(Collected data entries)
________________________

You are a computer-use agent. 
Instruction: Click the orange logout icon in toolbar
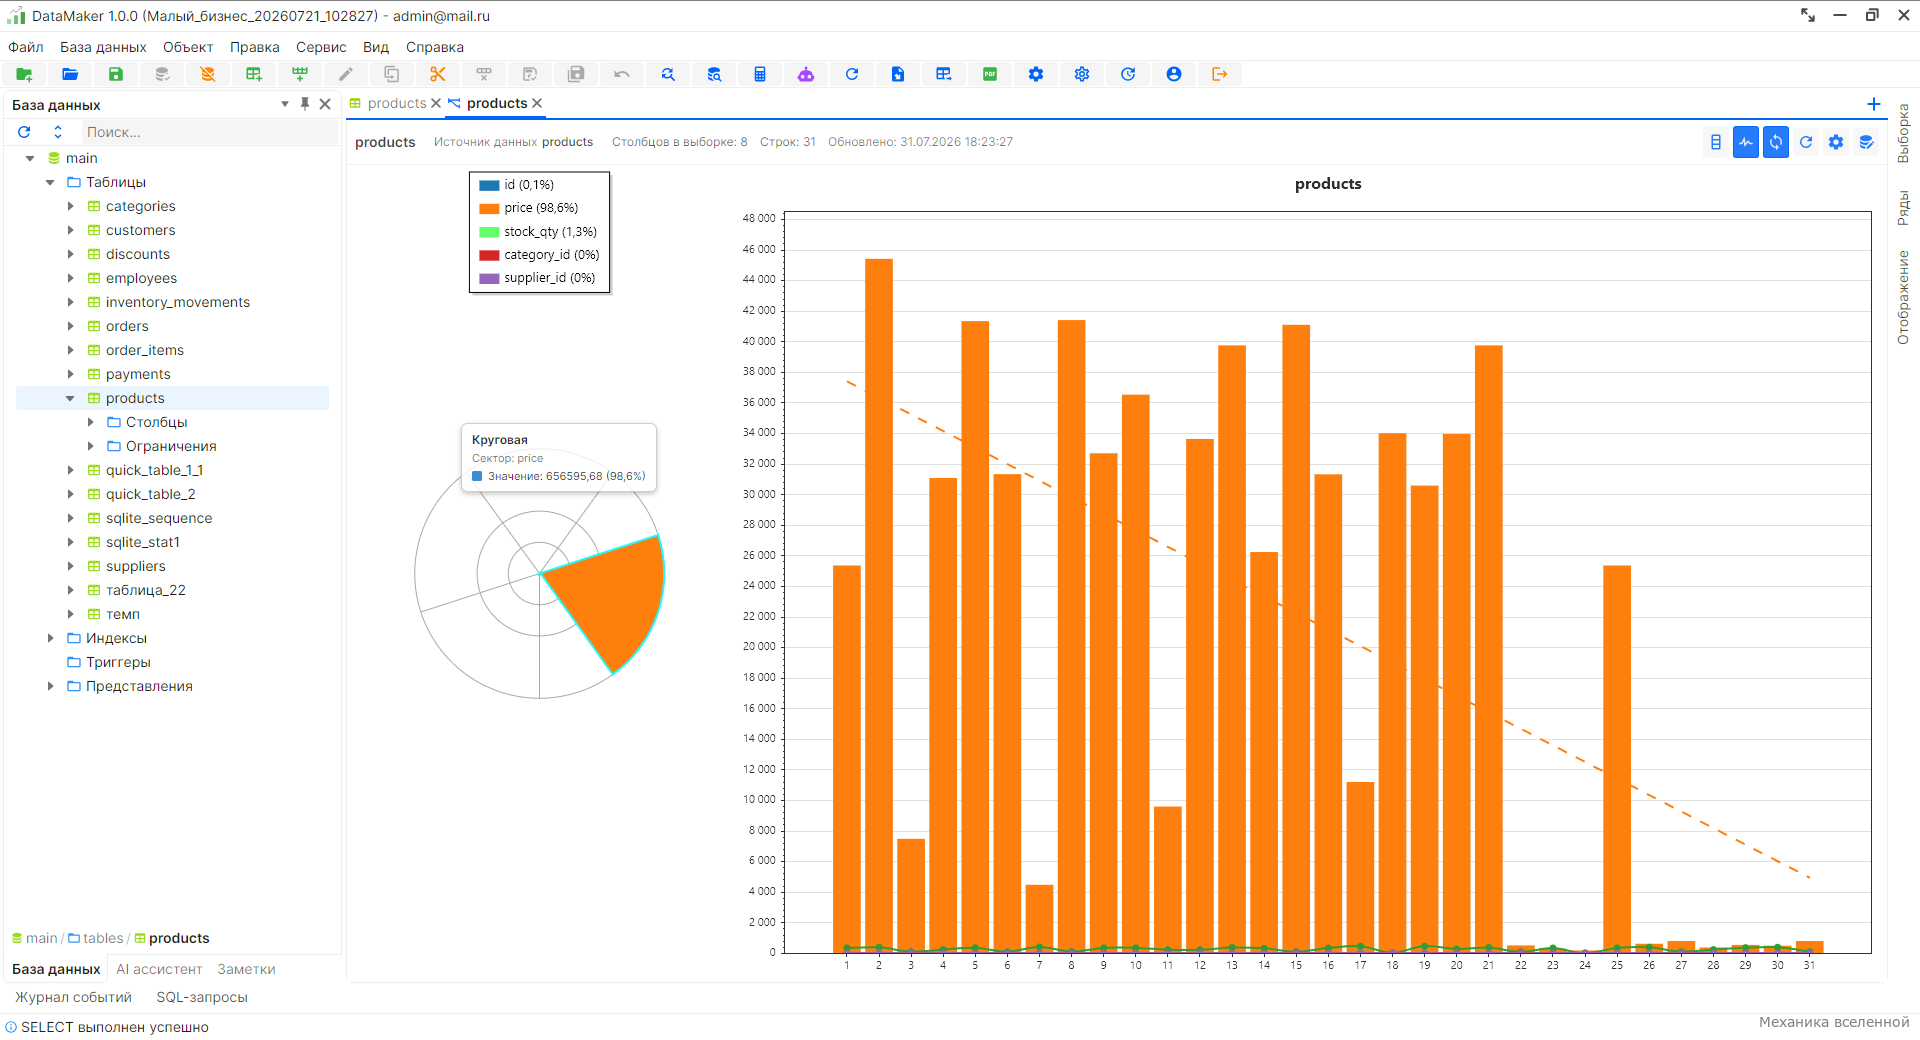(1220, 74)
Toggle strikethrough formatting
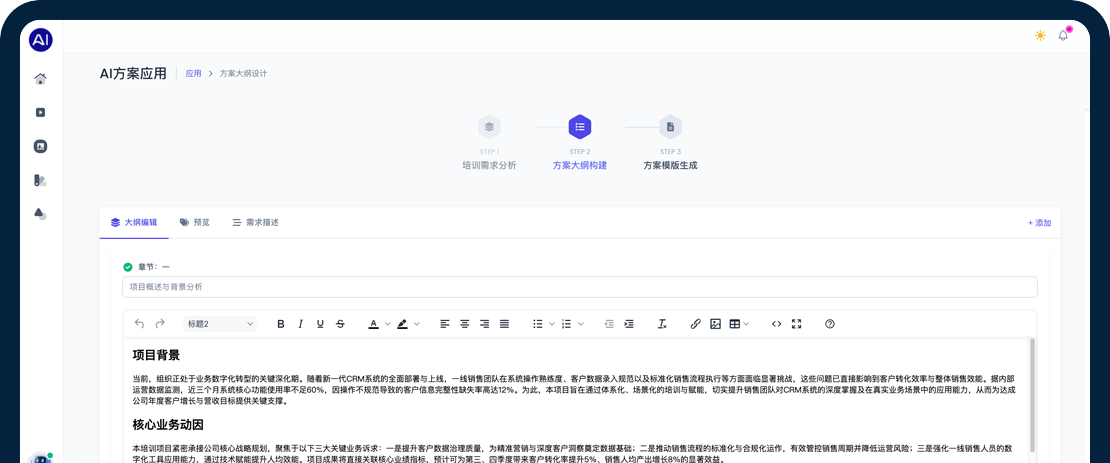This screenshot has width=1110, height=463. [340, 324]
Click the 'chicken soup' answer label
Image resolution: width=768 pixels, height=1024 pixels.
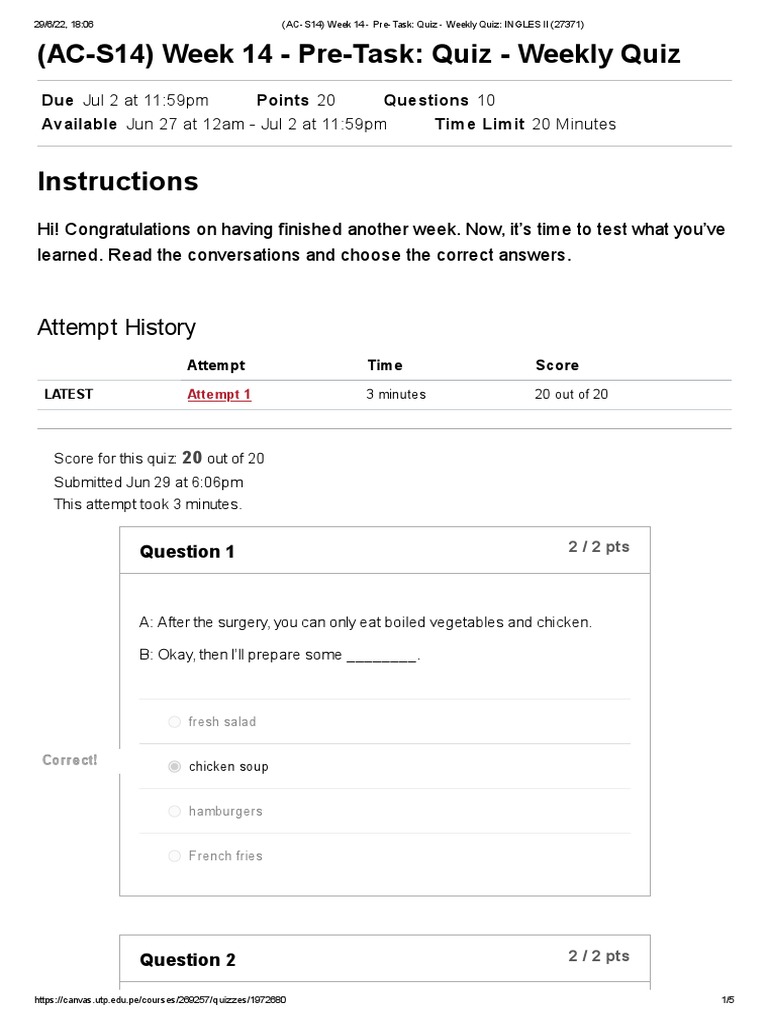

________________________

§ **WORK INSTRUCTIONS**
In the entries above, find the line containing "Click the 'chicken soup' answer label"; transcribe exactly that line and every line after it through the end, and only those, omitting pictures.

§ **WRITTEN SOLUTION**
Click the 'chicken soup' answer label
Image resolution: width=768 pixels, height=1024 pixels.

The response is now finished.